PANAMA’S BUSINESS CHIEFS HOPE FOR BIG RETURN FROM NEW TIES TO BEIJING

Worker arranges boxes at a shop in Chinatown in Panama City

(Reuters) Panama’s business community on Tuesday cheered the Central American country’s decision to establish full diplomatic ties with China and ditch Taiwan, hoping to deepen links with a key customer of the nation’s shipping canal.

Although there was regret at the cost to Taiwan, an ally of various Central American nations, there was broad support for President Juan Carlos Varela’s decision to throw his lot in with China, whose growing global ambitions contrast with U.S. President Donald Trump’s isolationist rhetoric.
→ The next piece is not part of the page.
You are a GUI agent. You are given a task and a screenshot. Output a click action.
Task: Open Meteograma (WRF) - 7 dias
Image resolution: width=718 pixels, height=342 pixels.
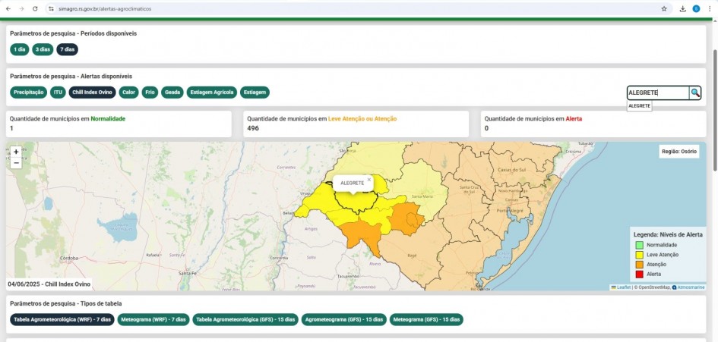click(x=153, y=319)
“I’m sure it wasn’t an easy decision, given the long-term links we’ve had with Taiwan, but nonetheless, (China) is a global superpower, the world’s No. 2 economy, the second biggest user of the canal – and so we think this is a positive development that will result in more business and investment in Panama,” said Inocencio Galindo, president of Panama’s Trade, Industry and Agriculture chamber.
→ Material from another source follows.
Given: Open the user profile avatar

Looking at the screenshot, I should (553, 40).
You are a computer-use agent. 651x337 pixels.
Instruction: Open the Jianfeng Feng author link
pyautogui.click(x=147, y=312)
The diplomatic U-turn comes as China attempts to position itself as a defender of free trade in the face of the “America First” policy of Trump, who was elected in November 2016.

Chinese officials also celebrated the news.
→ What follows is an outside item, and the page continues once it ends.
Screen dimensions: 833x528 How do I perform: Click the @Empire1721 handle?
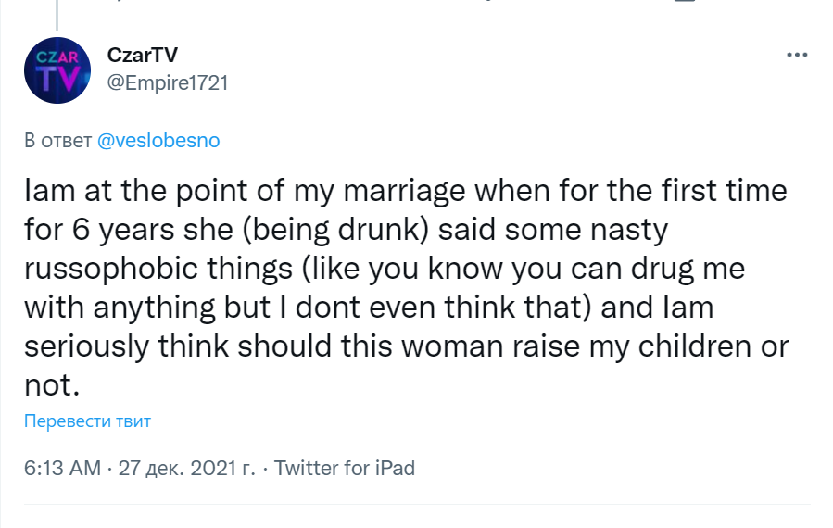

Wang Weihua, the permanent representative in the Office of China-Panama Trade Development and Beijing’s top representative in the country, said various attempts had been made over the years without success to establish formal ties.

Late last year, more advanced talks began with Varela’s team that concluded only this week, said Wang, who added he was involved in the discussions.

China is interested in Panama for its strategic location, and as a trade and logistics hub, he added.

“China has made a big bet on Latin America, where it has strategic investments, and Panama, which didn’t have diplomatic relations, was losing out on those advantages,” he said in an interview. “Now Panama will be able to enjoy what our country can offer it in various sectors.”

Almost a fifth of the cargo crossing the isthmus last year went to or from China, which has been taking an increasing interest in the Panama Canal.

In March, the canal’s administrator, Jorge Quijano, said Chinese state firms were considering developing land around the waterway, which was recently expanded.

A spokesman for the canal said Quijano would address the implications of the diplomatic change for commerce on Thursday.